Her mom, Shawntierra, is a singer. And Ta’Kira says during that time in ICU, she often sang — especially during her long overnight stays on a pull-out couch next to her daughter’s bed.

For Shawntierra, these hospitalizations have been terrifying.

“I just remember crying a lot,” she said, “because they kept coming in the room doing extra stuff to her.”

Ta’Kira is not alone in her medical struggles. Black children like her are disproportionately affected by asthma, more likely to be hospitalized for it, and even to die from it. Especially in low-income neighborhoods like the Vallejo census tract where Ta’Kira has lived for her entire young life. Data show that more Black people live in that neighborhood than anywhere else in Vallejo.

Those concerning asthma statistics for Black children, Balmes said, are due in part to higher exposure to air pollution in low-income neighborhoods from sources such as industry and freeway soot. But also, he said, because of more indirect factors including discrimination, poor housing, poverty, noise and garbage

Given what we know about those trends, he said, wildfire smoke is “likely to differentially impact kids in these neighborhoods.”

During every wildfire-related smoke event, Ta’Kira’s mom said, she has made sure to follow public health advice to keep the ground-floor apartment’s windows and doors closed. But that only helps if they keep the smoke out.

Marina Vista’s oldest apartment buildings were built about 50 years ago. And about half a dozen residents — including Shawntierra — said smoke comes right in through the flimsy aluminum window frames.

Garbage is a problem at Marina Vista, too. It attracts critters whose droppings are common asthma triggers. Large, bulky, open-topped garbage bins sit just feet from Shawntierra’s unit, across a narrow pathway.

Shawntierra said management should move them farther away from the living units, “or at least spray more often for roaches and mice. Sometimes we’ll see them all outside the apartments and inside. Just everywhere.”

Last October, Ta’Kira was back at the ER again, on a cardiac monitor, getting a continuous flow of asthma meds through a nebulizer. Her lungs were already compromised when, a week later, the Kincade Fire started burning within 100 miles of her home, blanketing Vallejo in smoke.
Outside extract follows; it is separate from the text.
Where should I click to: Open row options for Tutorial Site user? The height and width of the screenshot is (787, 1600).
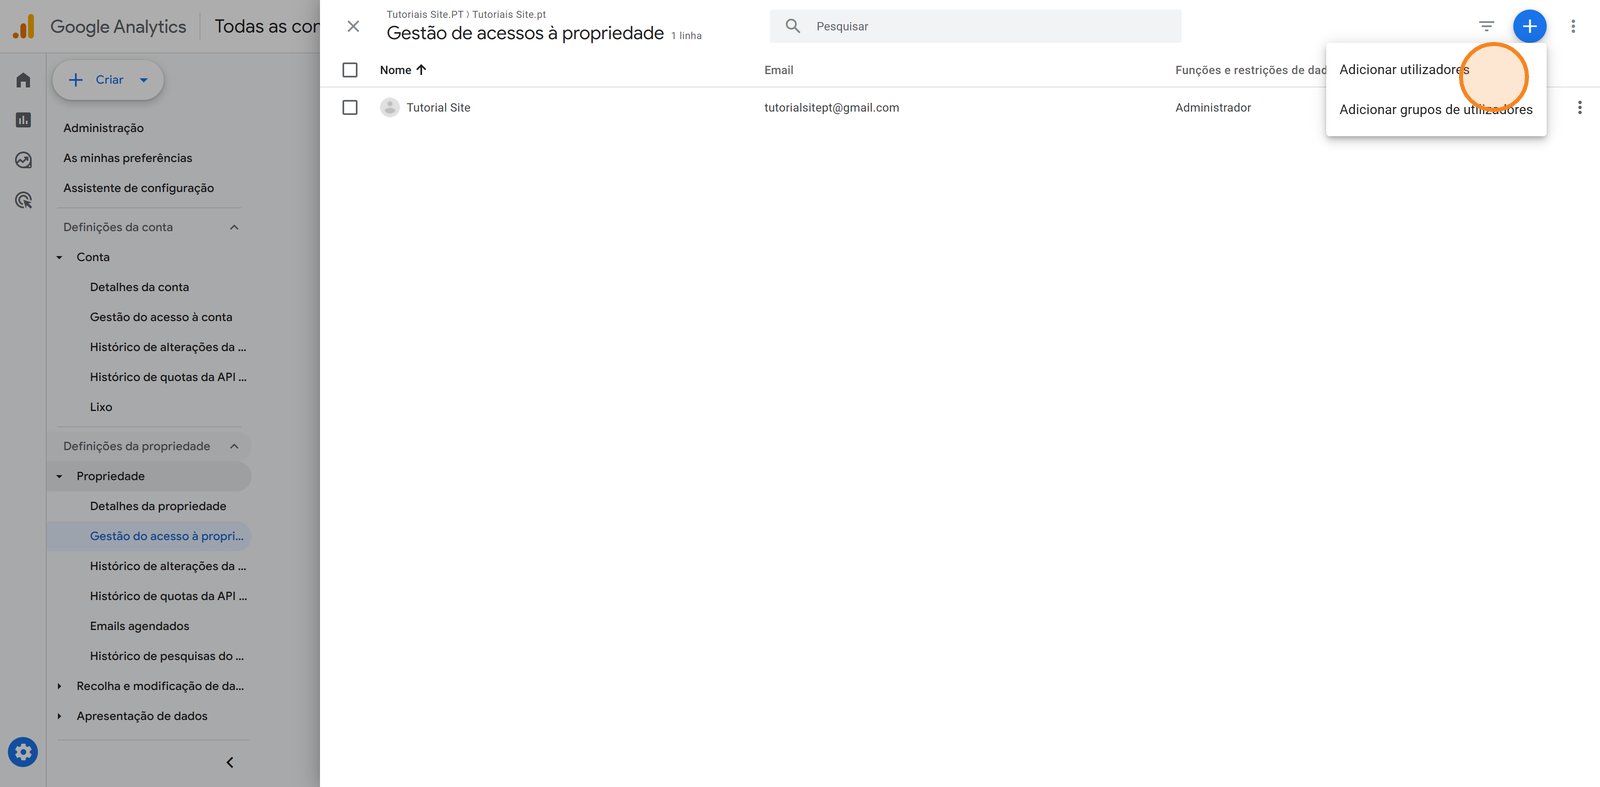[1579, 107]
Two weeks later, she was back at the ER.

This year has been a bit better for Ta’Kira when it comes to asthma attacks, her mother said. Maybe because she’s getting older. Maybe because the medicines she takes each day are doing their job.

But last month’s lightning-triggered blazes bumped California into yet another unprecedented crisis: A record-breaking number of “Spare the Air” days led millions of residents — at least, those who were able — to take shelter indoors.

About a week into those bad-air days, I went back to Marina Gardens to visit Shawntierra and Ta’Kira. Even though Ta’Kira had only been to the ER once in the past few months, mom said she was “very, very worried” about the relentless smoke.

To be cautious, she and the kids had been taking refuge at Shawntierra’s mom’s home in Contra Costa County. Even though outside air quality there has been lousy, too, her place has higher-quality windows and doors.

“She lives in a two-story so it’s a lot more space for her,” Shawntierra said, “and when you enter in her house it’s just pure, clean. Clean air.”

Asthma has been a part of Ta’Kira’s life for years now. Inhaling tiny harmful particulate matter from wildfire smoke — that’s just one of her many triggers. But it’s joined the list of forces outside her control that cause her anxiety.

“I worry about fires a lot,” she said.

Ta’Kira was quiet on that last visit, saying she felt “fine.” But a few minutes later, Shawntierra called with an update: Ta’Kira, she said, had just told her that her chest had been hurting at night. She’d been keeping it to herself, because she was worried about going back to the hospital.